Modus (statistiek)

Figuur 1: Kansdichtheden van de normale verdeling, voorbeelden van unimodale verdelingen
Figuur 2: Bimodale verdeling
Figuur 3: Een verdeling die, hoewel strikt unimodaal, gewoonlijk wordt aangeduid als bimodaal
Figuur 4. Bimodaal histogram van de lichaamslengten van 300 wevermieren[1]

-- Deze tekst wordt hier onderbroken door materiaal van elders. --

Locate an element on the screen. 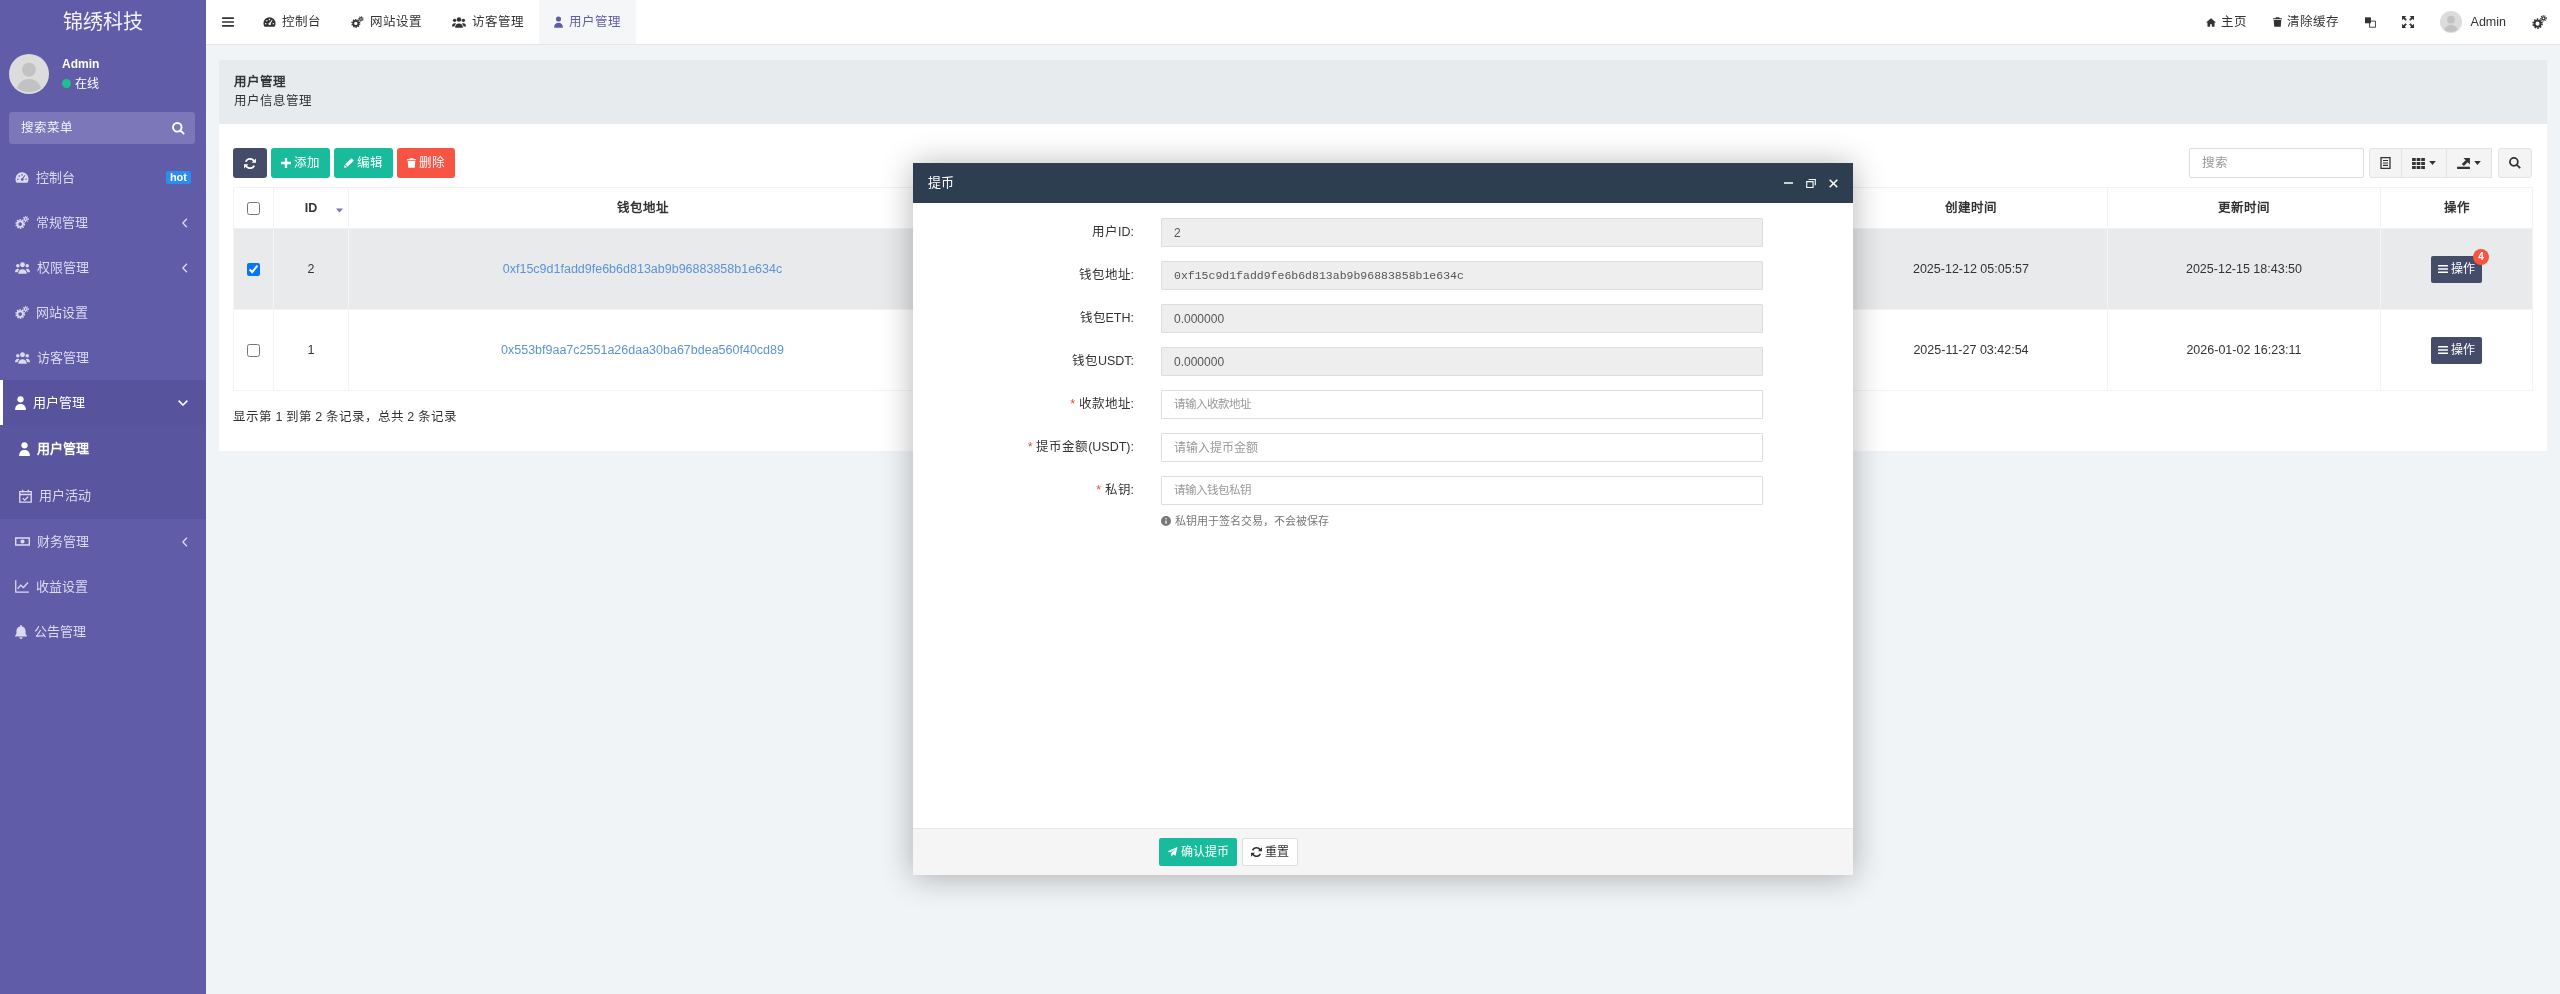 The width and height of the screenshot is (2560, 994). search-button is located at coordinates (2515, 163).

De modus is voor een frequentieverdeling de waarde of waarnemingsklasse met de grootste frequentie, of anders gezegd, de waarde of klasse die het meest voorkomt. De twee andere meest gebruikte centrale waarden of centrummaten zijn de mediaan en het rekenkundig gemiddelde. De modus is ook voor een kansverdeling gedefinieerd, dus voor een kansfunctie of kansdichtheid en wel als de waarde met de grootste kans of kansdichtheid.

Heeft een verdeling een, twee of meer modi, dan noemt men de verdeling unimodaal, bimodaal of multimodaal.

De modus is zinvol wanneer de meet- of waarnemingsresultaten om een centrale waarde verspreid liggen. Bij een symmetrische verdeling ligt de modus dicht bij het gemiddelde en de mediaan, bij een scheve verdeling niet.

Het voordeel van de modus ten opzichte van het rekenkundige gemiddelde is dat de modus ook bij ordinale en zelfs nominale verdelingen kan worden gebruikt en over het algemeen iets eenvoudiger is te bepalen.

  1. Weber, NA (1946). Dimorfisme in de Afrikaanse Oecophylla werker en een anomalie (Hym .: Formicidae) (PDF). Gearchiveerd van origineel op 20 maart 2016.